ナヲンの話に対し何も言わず、ゼンは飯を食べ続けた。鍋の中身は見る見るうちに減り、鍋の底が見えている。

「何も言わないんですね」

 ゼンが手を合わせているときに、ナヲンが言った。

「何か言った方が、よかったですか?」

「いえ、ありがとうございます。お陰で少し、気持ちの整理がつきました」

「それはよかった」

 それからというもの、二人の間に会話はなかった。ナヲンは後片付けをし、ゼンはその姿を見ているだけであった。

 腹が満たされたゼンに、襲い掛かったのは睡魔だった。何度も舟を漕いでいる。何とか起きようと、必死に己を奮い立たせるも、睡眠の魔力の前には無に等しかった。


 ゼンが目覚めたとき、上から自身の外套が掛けられていた。壁にもたれかかって寝ていたので、体の節々に痛みがある。

 重い腰を上げ、ゼンは体を伸ばす。多少、痛みが和らいだ気がした。周囲を見渡すと、囲炉裏を挟んだ反対側にナヲンが寝ていた。
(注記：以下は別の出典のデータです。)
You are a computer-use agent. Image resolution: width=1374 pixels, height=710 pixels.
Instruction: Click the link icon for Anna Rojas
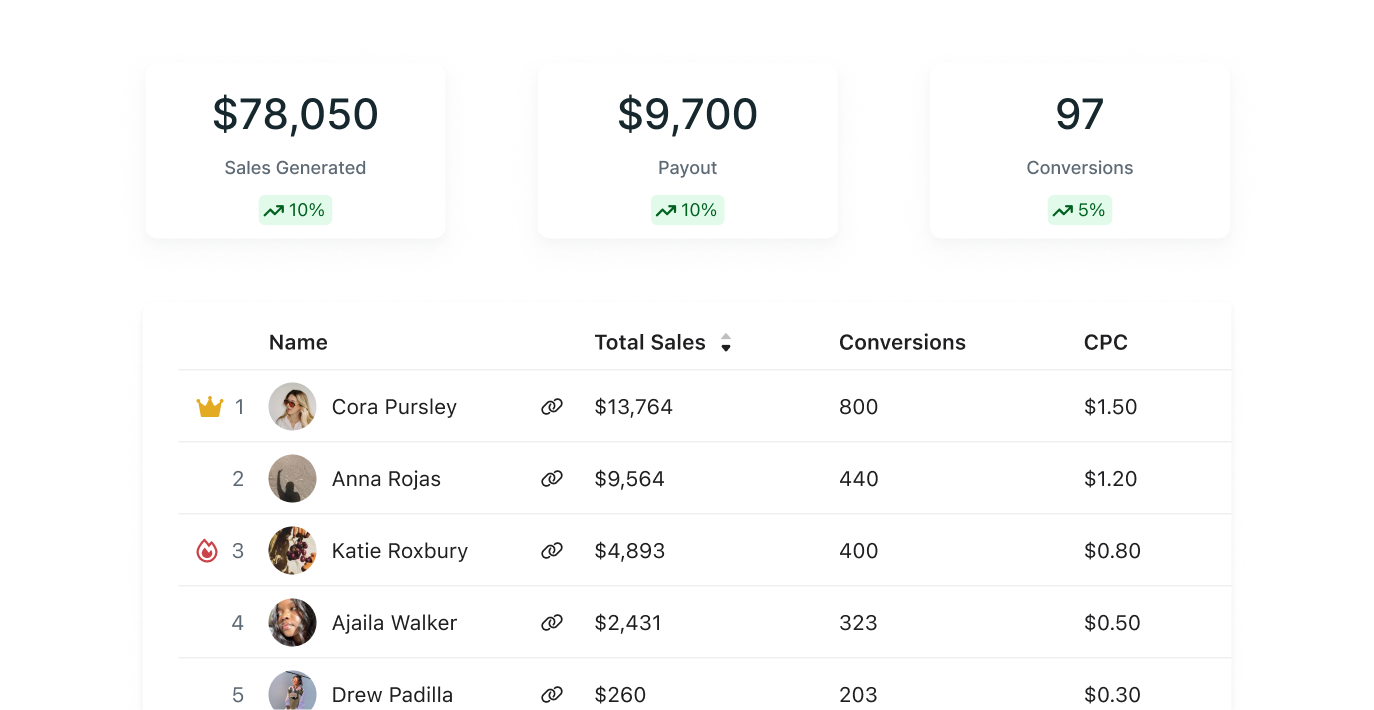(x=552, y=479)
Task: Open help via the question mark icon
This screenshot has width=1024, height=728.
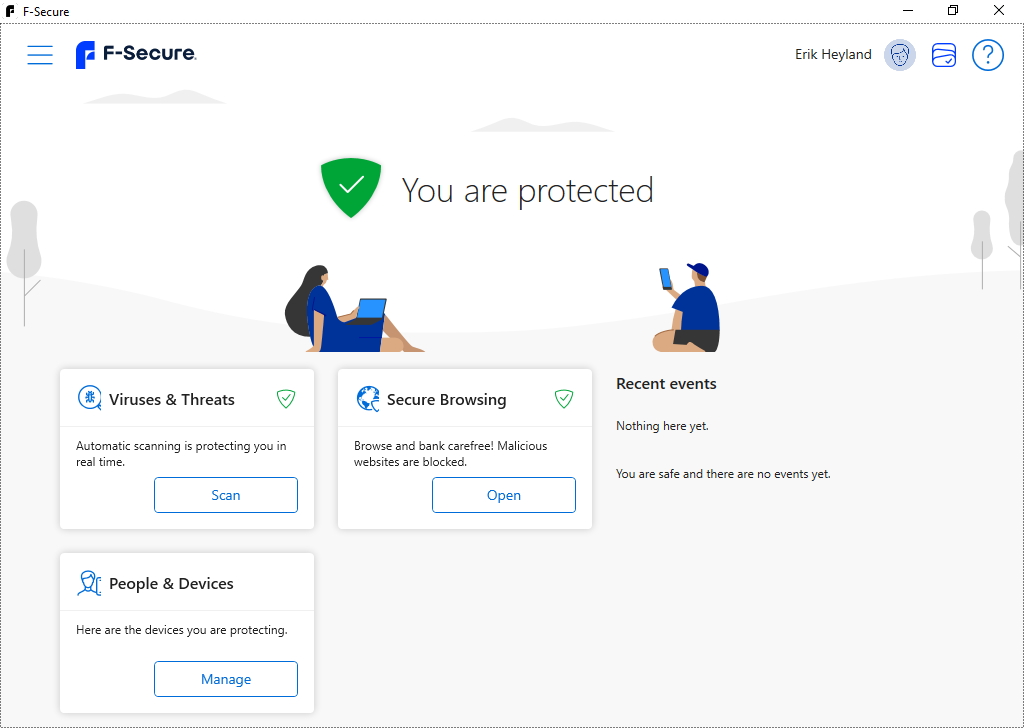Action: coord(987,55)
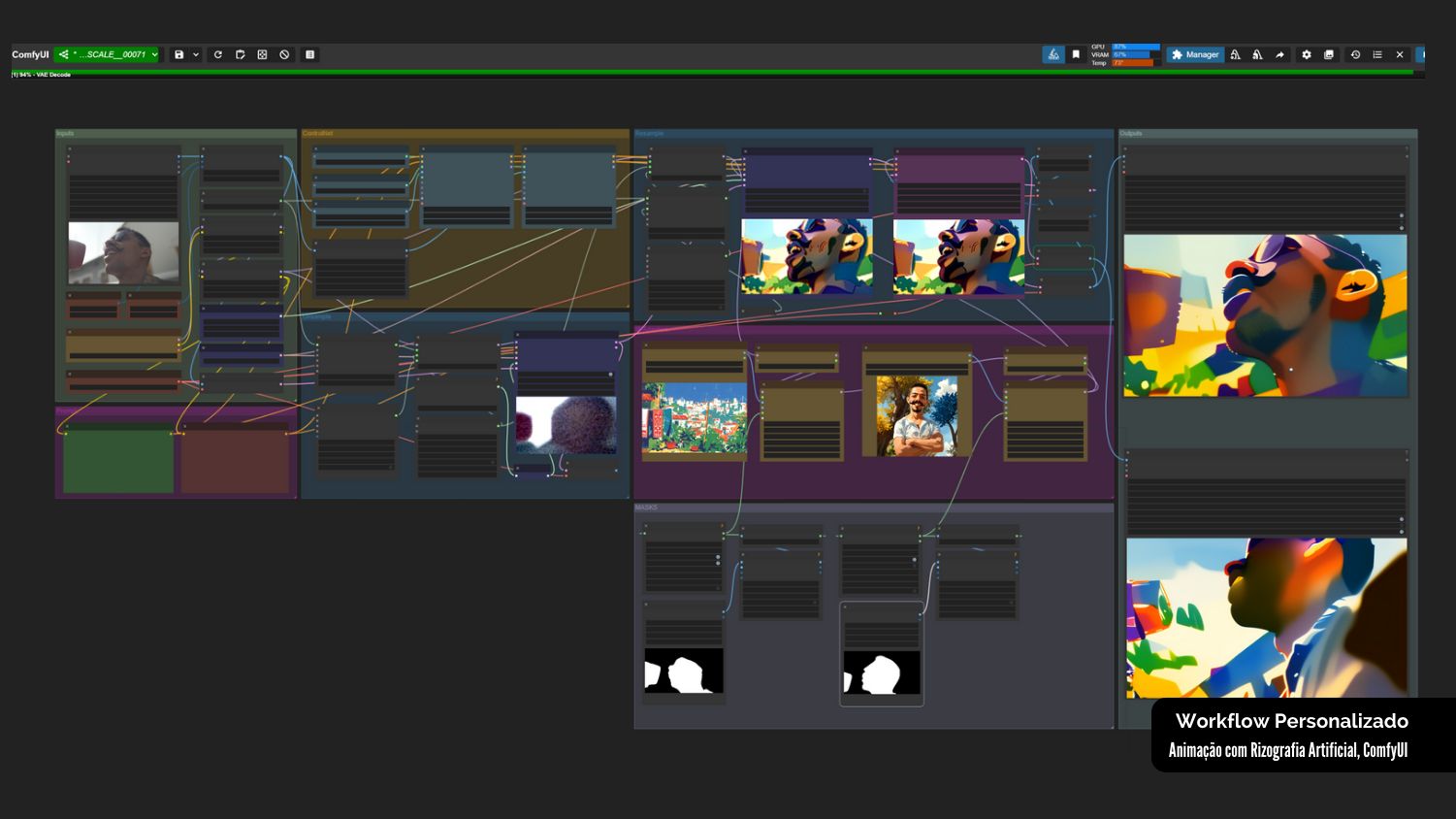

寝ているナヲンを起こさないよう、静かにゼンは家を出る。

「ああぁぁ」

 まだ朝も早いというのに、太陽はさんさんと輝いていた。光が眩しく、ゼンは手を顔の前に構える。太陽の陽を浴びながら、ゼンは体をほぐす。すると、砂浜の方から声がした。

その声は一つではなかった。驚きや不安、恐怖などを含んだものだった。気付けば、ゼンの足は砂浜の方へと向かっていく。寝起き直ぐに走ったので、砂浜に着くころにはゼンの息が切れていた。

「ハァハァ……」

 砂浜の方には、大勢の村人が集まっていた。村人はある一点を中心に反円を描きながら、集まっている。村人たちを掻き分け、ゼンは騒ぎの中心に向かう。

 そこでゼンが目にしたのは、男が倒れている光景だった。小さな船に男が一人、血まみれで倒れている。木製の船は、男の血で酷い匂いだった。

 そして、倒れている男の姿には見覚えがある。先日、この村に依頼に来ていた、あの男であった。